PROBLEM DETAILS:
Show every line of the data that includes the word "will".

EXCERPTED DATA:
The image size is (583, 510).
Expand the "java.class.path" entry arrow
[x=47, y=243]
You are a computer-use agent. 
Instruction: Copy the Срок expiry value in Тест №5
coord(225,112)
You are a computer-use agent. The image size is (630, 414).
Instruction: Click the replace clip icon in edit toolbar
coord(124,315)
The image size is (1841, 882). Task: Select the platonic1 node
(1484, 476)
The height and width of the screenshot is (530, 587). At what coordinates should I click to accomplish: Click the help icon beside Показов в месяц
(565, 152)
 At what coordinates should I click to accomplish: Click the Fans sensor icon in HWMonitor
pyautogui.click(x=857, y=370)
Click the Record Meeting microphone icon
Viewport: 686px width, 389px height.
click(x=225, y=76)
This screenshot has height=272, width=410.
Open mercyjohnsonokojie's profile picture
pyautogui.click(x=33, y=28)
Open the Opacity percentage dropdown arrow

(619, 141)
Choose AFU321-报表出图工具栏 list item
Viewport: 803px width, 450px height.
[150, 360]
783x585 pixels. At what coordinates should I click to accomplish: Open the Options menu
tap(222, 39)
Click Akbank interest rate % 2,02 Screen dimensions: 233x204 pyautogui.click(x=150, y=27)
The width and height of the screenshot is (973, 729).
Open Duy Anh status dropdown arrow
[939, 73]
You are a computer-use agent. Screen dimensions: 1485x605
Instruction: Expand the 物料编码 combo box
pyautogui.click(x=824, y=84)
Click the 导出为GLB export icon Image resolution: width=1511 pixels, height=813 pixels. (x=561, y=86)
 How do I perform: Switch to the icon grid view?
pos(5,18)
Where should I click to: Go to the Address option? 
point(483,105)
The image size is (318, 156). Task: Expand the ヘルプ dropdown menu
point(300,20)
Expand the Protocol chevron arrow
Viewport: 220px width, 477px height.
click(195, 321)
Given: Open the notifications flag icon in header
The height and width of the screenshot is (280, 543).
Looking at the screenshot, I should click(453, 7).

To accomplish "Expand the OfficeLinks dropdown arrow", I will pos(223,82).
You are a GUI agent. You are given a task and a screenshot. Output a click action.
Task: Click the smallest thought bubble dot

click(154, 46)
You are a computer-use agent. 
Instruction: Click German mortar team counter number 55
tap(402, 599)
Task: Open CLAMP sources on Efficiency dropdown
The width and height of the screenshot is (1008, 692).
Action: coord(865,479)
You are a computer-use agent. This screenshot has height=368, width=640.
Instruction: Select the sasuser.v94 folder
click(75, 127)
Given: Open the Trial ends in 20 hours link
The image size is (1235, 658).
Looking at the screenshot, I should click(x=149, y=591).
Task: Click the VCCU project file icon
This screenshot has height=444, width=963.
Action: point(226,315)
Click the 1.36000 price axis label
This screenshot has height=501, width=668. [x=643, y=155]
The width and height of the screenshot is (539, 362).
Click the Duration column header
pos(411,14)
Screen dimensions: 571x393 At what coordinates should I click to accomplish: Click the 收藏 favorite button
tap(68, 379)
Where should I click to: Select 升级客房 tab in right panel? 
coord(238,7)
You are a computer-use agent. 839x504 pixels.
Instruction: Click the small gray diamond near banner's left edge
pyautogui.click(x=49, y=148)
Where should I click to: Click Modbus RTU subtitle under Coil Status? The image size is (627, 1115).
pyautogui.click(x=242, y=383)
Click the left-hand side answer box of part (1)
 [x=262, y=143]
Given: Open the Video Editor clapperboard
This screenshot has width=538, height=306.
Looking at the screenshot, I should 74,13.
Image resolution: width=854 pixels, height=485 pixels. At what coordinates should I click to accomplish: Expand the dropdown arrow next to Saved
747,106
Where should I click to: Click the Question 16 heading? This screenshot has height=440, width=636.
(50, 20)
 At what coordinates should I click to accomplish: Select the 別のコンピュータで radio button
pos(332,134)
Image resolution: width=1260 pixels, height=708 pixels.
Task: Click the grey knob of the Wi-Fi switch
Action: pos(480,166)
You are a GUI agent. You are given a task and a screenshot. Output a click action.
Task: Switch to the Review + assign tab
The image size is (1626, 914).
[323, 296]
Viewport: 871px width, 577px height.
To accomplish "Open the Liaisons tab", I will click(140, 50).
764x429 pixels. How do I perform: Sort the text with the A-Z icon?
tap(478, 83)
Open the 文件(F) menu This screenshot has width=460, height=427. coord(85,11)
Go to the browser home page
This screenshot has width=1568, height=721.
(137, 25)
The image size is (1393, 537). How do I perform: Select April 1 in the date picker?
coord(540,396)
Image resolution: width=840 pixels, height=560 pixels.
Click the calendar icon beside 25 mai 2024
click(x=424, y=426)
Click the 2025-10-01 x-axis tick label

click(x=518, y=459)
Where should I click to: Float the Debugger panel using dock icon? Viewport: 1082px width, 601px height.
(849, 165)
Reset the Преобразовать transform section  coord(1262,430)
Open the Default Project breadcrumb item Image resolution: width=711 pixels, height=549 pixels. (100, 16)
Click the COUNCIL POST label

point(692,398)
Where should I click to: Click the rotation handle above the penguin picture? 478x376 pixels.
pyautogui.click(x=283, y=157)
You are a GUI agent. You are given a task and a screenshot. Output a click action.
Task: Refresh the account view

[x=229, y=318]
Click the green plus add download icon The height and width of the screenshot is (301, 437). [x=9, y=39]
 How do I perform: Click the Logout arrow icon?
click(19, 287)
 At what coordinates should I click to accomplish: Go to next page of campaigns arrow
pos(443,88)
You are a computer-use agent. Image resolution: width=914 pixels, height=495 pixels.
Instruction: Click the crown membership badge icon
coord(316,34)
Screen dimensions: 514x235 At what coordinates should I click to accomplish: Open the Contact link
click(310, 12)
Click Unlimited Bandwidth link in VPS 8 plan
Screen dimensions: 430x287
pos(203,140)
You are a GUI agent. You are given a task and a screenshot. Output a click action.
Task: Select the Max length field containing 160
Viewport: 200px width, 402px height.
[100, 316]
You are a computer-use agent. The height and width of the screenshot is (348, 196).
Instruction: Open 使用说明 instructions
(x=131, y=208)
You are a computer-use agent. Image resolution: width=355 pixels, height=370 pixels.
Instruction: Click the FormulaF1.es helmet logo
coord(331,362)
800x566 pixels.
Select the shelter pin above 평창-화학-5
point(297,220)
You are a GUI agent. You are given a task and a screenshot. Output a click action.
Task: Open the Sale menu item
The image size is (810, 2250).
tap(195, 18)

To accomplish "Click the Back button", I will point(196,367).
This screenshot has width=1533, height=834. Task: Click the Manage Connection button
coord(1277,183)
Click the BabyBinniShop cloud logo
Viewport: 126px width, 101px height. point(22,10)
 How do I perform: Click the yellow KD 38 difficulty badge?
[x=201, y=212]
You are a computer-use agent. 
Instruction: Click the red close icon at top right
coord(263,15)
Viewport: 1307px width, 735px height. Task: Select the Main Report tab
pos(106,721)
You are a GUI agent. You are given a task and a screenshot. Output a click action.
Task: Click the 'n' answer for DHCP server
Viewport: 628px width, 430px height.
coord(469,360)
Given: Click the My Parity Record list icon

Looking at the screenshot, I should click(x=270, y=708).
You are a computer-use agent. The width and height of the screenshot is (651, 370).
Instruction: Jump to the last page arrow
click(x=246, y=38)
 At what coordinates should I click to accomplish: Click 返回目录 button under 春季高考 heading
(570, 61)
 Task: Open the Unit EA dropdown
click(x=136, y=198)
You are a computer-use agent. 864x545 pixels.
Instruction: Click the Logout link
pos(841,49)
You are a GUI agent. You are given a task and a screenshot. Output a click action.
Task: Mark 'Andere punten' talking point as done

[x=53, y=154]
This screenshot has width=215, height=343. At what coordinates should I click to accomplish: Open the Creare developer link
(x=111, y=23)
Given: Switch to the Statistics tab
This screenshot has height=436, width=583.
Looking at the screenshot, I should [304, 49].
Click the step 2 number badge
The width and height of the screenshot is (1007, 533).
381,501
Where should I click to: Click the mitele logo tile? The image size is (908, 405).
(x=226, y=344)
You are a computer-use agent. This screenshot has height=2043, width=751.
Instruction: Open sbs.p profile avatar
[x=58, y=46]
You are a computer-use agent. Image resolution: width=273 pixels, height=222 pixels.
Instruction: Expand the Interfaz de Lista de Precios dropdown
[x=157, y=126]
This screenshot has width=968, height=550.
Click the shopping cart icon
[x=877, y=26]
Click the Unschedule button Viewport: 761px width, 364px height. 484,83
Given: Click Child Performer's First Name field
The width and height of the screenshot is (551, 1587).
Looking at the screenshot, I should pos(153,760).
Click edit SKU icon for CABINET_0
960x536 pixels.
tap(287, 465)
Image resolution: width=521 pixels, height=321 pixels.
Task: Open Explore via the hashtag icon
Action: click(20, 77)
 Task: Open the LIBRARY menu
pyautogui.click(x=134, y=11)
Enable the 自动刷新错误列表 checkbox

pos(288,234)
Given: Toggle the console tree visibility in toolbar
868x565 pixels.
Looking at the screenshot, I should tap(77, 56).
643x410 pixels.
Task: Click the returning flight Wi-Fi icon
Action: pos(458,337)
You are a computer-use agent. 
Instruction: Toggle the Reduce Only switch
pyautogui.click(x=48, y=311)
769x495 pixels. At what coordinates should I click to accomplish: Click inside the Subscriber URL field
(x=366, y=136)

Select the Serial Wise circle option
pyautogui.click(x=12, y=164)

RESPONSE TO THE EXERCISE:
To accomplish "Expand the OfficeLinks dropdown arrow", I will pos(223,82).
To accomplish "Open the Liaisons tab", I will click(140, 50).
To accomplish "Click the Back button", I will point(196,367).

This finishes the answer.